From car parts makers to fast food chains to financial service companies, corporations across the country are bringing chaplains into the workplace. At most companies, the chaplaincy resembles the military model, which calls for chaplains to serve the religiously diverse community before them, not to evangelize. ...
Workplace chaplaincies are generally less costly to operate than the more familiar employee assistance program model of counseling and making referrals. Most chaplaincies also go beyond such programs to bring something of the local pastor to the workplace: the person who is on call around the clock to rush to the hospital when an employee has been in a car accident, or to find housing for families burned out of their houses, or to visit a worker’s relative in jail, even to officiate at weddings and funerals.
There's a 200+ year history of military chaplains, of course, plus a long traditions of hospital and university chaplains. Bring the chaplaincy concept into a commercial workplace, however, is novel and may present serious legal risks.
As a policy matter, I agree with my friend and UCLA law colleague Eugene Volokh that:
... the government has no business suppressing our ideas, whether religious or political, and whether or not they are “disparaging” (the EEOC’s term), are made “for the purpose of exposing [another religion] to contempt and ridicule” ... or fail to “exhibit adequate sensitivity to [another’s] feelings."
In addition, there likely are substantial management benefits to be had from a workplace chaplain. In the exercise of pastoral functions, a chaplain can serve as a counselor, adviser, and councilor. Likewise, the chaplain can function as an ombudsman intermediating between management and the workforce, just as military chaplains often intermediate between the troops and brass. As Corporate Chaplains of America explains:
Corporate Chaplains of America incorporates a variety of means for caring in the workplace. These include any or all of the following: confidential care giving, crisis intervention, management consultation, programs for worship or prayer, referral to other professionals and agencies, training and education for employees and supervisors, employee/community/church relations and programs, and special events scheduled in response to needs which arise in the workplace. Whatever the scope of each family's problems or concerns, Corporate Chaplains of America has a network of qualified and caring outsource providers that can help.
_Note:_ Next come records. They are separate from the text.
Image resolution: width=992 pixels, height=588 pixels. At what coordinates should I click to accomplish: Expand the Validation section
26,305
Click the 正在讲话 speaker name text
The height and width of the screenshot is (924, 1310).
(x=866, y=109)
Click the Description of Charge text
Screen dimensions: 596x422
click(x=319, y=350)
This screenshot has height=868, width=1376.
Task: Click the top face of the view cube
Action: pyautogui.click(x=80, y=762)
Indeed, the Christian Science Monitor reports that:
Corporate chaplains serve people of any or no faith, and the use of their services is voluntary. But business leaders increasingly recognize that employees who face crises often can't help bringing their personal difficulties to work, and job performance can suffer. Making provision to care for their workforce becomes a part of good business practice.
One wonders, however, whether Christian corporate chaplains will not inevitably experience a tension between the secular aspects of their job and the Great Commission. As one commentator writes of the analogous concept of hospital chaplains:
the function of the chaplain within the hospital . . . is to relate the dynamic content of the Gospel to the experiences through with men and women pass while they are hospital patients, that they may know its saving grace in the power of God's Holy Spirit.
A corporate chaplain who seeks to relate the Gospel to the experience of the firm's employees, however, risks being accused of proselytizing. In turn, the employer of such a chaplain risks being sued for workplace religious harassment.
As one source explains:
Hostile work environment has been found in such cases where there was a daily broadcast of prayers for a one year period over the employer’s public address system. Or where an employee was subjected to repeated religious lectures about her salvation. ... In addition, the absence of a religious harassment policy is evidence of failure to exercise reasonable care to prevent harassment.
All of which raises some interesting questions:
- From an employer's perspective, do the benefits justify the litigation risks? I haven't found any empirical data, but my guess is that corporate chaplains are far more common in privately help businesses than public ones. My expectation is that the decision to hire a corporate chaplain is often made not on the basis of cost-benefit analysis but rather because the boss is devout (probably tending to be evangelical Protestants). As a result, we might expect corporate chaplains will push the edge of the harassment envelope by proselytizing with implicit or explicit support from the boss.
- From a prospective corporate chaplain's perspective, if one cannot proselytize, is the social aspect of the job an adequate ministry and witness? Will workplace chaplains feel they are falling short of their religious duties if they do not actively evangelize their fellow employees? Here, Catholic chaplains might have an advantage. After all, since we Catholics reject the doctrine of sola fide, practicing a social Gospel is not inconsistent with our faith.
- From a social perspective, should the government be in the business of regulating this sort of practice via employment discrimination law or should the First Amendment free exercise and free speech rights of private employers validate workplace chaplains?